It’s in the game

—With gaming continuing to grow, more brands want to play with their consumers. Ari Elkouby offers four tips for how to play and win—


When Clotaire Rapaille, famed cultural anthropologist and author of “The Culture Code,” was asked by Frito-Lay to decode the meaning of Doritos in our lives over a decade ago, he landed on the word “Play.”

It was quite fitting for a chip shaped like a giant play button and the snack of choice for so many video-game playing teens. But much has changed since then, and today many brands want to play with their consumers.

Gaming has moved out of the basement and into the boardroom. Amazon saw it coming, spending nearly $1 billion to buy Twitch in 2014. More recently, we’ve seen US colleges begin offering e-sports scholarships for gamers. Here in Canada, the Entertainment Software Association of Canada (ESAC) estimates that 23 million of us are gamers.

With gaming so pervasive, it’s not surprising brands want in on the action; the challenge is to do so in meaningful ways, and increasingly that means going beyond the standard paid-media in-game placement.

Here are a few homegrown campaigns, my thoughts on what made these efforts effective, and how brands can take a page out of their playbook.

“Gaming-for-good” has exploded recently, and two brands have taken to two different gaming platforms to get their message across. First off, Fortnite—the most played game amongst Canadian kids 13-17—was transformed into a virtual memorial for fallen soldiers on behalf of the Royal Canadian Legion to reach and teach Canada’s youth about the sacrifices made by our military veterans (disclosure: this is a program we developed at Wunderman Thompson). Remembrance Island took advantage of the game’s “creative mode,” which allowed for the recreation of well-known battlefields and the inclusion of thousands of red poppy flowers as a surrogate for Legion branding.

Pro tip #1: “Forego the logo” — Many online games such as Fortnite do not allow for in-game branding or advertisement without a sponsorship deal. So, brands that are budget-constrained but rich in distinctive brand assets (aside from their logo) can lean into those assets. Using memory triggers associated with the brand, such as colour, shape, mascots, occasion etc., can all be as strong a link to the brand as the logo.

The second “Gaming-for-good” example is Hellmann’s Canada, which tackled food waste in support of Second Harvest by playing with the virtual currency of the popular online game Animal Crossing. Hellmann’s Island asked Canadians to reach out to the brand on social media for a special code to visit the branded island and turn virtual spoiled turnips into donations to Second Harvest. Unlike Fortnite, Animal Crossing does allow for customizable branded elements within its virtual world, making it a desirable environment for brands.

Pro tip #2: “Create the code” — Driving gamers to unique destinations inside virtual worlds like Fortnite or Animal Crossing requires a special code that needs to be made widely available to gamers. Think of these as virtual coordinates of longitude and latitude. Codes are also necessary to download custom content such as branded swag for player’s avatars to wear. Make sure these codes are easily communicated through the communications surrounding the campaign.

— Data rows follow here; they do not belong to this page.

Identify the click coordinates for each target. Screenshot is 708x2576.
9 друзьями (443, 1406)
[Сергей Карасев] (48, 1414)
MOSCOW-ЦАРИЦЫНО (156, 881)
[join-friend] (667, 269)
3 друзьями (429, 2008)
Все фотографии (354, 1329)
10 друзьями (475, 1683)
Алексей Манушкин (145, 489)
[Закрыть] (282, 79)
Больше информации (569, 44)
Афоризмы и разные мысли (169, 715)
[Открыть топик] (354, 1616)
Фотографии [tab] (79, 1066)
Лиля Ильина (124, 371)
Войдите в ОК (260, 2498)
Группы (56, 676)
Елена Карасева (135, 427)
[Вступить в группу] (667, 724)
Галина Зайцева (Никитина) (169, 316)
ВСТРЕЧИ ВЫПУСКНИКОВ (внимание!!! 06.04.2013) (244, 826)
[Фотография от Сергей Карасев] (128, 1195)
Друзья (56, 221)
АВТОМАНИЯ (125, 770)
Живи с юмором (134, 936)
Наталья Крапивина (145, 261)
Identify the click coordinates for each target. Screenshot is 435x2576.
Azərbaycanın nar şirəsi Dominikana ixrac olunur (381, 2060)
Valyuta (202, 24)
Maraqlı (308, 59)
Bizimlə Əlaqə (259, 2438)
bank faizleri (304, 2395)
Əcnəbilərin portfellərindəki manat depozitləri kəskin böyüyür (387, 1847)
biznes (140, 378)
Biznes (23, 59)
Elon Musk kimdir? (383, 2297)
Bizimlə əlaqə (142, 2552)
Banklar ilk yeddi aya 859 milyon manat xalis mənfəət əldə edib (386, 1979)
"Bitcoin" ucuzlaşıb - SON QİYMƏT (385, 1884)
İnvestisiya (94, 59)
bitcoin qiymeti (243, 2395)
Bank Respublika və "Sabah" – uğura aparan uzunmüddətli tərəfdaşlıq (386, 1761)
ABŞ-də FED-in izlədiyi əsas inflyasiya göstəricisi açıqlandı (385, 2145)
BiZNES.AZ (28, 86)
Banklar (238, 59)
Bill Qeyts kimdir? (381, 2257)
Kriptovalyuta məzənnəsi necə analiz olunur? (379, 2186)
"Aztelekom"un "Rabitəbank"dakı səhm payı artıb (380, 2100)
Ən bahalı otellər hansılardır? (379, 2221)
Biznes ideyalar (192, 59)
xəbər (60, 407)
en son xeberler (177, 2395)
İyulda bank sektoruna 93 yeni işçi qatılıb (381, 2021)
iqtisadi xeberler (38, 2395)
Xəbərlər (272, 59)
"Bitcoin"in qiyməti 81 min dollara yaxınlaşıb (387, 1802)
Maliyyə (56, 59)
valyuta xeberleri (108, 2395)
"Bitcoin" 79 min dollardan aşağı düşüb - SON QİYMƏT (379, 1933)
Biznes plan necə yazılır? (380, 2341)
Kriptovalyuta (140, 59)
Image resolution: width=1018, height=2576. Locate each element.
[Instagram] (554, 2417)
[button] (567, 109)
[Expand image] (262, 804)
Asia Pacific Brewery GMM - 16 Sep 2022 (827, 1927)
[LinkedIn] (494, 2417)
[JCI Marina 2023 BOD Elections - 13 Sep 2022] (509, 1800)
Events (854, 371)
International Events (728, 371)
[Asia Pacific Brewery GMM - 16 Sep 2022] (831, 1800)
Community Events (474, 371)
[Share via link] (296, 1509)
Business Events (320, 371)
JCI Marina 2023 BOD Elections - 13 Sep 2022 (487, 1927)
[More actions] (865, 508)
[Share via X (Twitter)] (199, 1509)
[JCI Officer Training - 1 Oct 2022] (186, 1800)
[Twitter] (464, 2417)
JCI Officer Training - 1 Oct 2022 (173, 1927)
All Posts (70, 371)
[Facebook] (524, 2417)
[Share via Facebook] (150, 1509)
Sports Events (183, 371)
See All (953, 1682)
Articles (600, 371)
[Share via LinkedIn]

The pandemic has resulted in an increase in gameplay, with 58% of Canadian adults playing more during the outbreak. They are playing not just as an escape from the stress of our daily lives, but as an alternative to IRL meet-ups, including dates and parties. Hudson’s Bay Company joined the world of Animal Crossing to release a line of iconic Bay striped merch the game’s characters could wear, and homewares to adorn their virtual homes while hosting get-togethers.

Pro tip #3: “Map your Metrics” — If you’re big on analytics, the world of online gaming may not be for you. The owners of these games such as Epic, the maker of Fortnite, and Nintendo, the maker of Animal Crossing, don’t share metrics openly. Measuring the impact of your investment must come from other sources, such as earned media coverage or social sharing of your initiative. You may never know how much time was spent or how many gamers visited your experience.

Lastly, another trend emerging due to the impact of COVID is to move education online. Dairy Farmers of Ontario turned to the world-building universe of Minecraft to create a virtual day at the farm dubbed Dairycraft to educate students in grades one to five about a wide range of subjects. These include structures found on a dairy farm, how nutrients affect your body, and how dairy is transformed into cheese, yogurt and butter. This content would have been delivered in person at the Royal Agricultural Winter Fair in Toronto, but is now available to teachers and parents looking to keep the learning going on a platform these kids know well.

Pro tip #4: “Know your role” — Understanding the role your brand plays in the world is the first step in finding a way to naturally integrate it into the ever-expanding universe of online gaming. Once you’ve done so, there’s going to be a fit with one or more gaming franchises your audience plays. Once you’ve established this, go to the experts who either play or make a living buildings content for these franchises and partner with them to ensure you are not forcing your brand into a world you don’t credibly belong.

As gaming continues its growth as a media channel, the “it” Canadian voice actor Andrew Anthony was referring to in his now famous recording of “It’s in the game” for EA Sports – may in fact be your brand.

Ari Elkouby is the executive creative director at Wunderman Thompson in Toronto.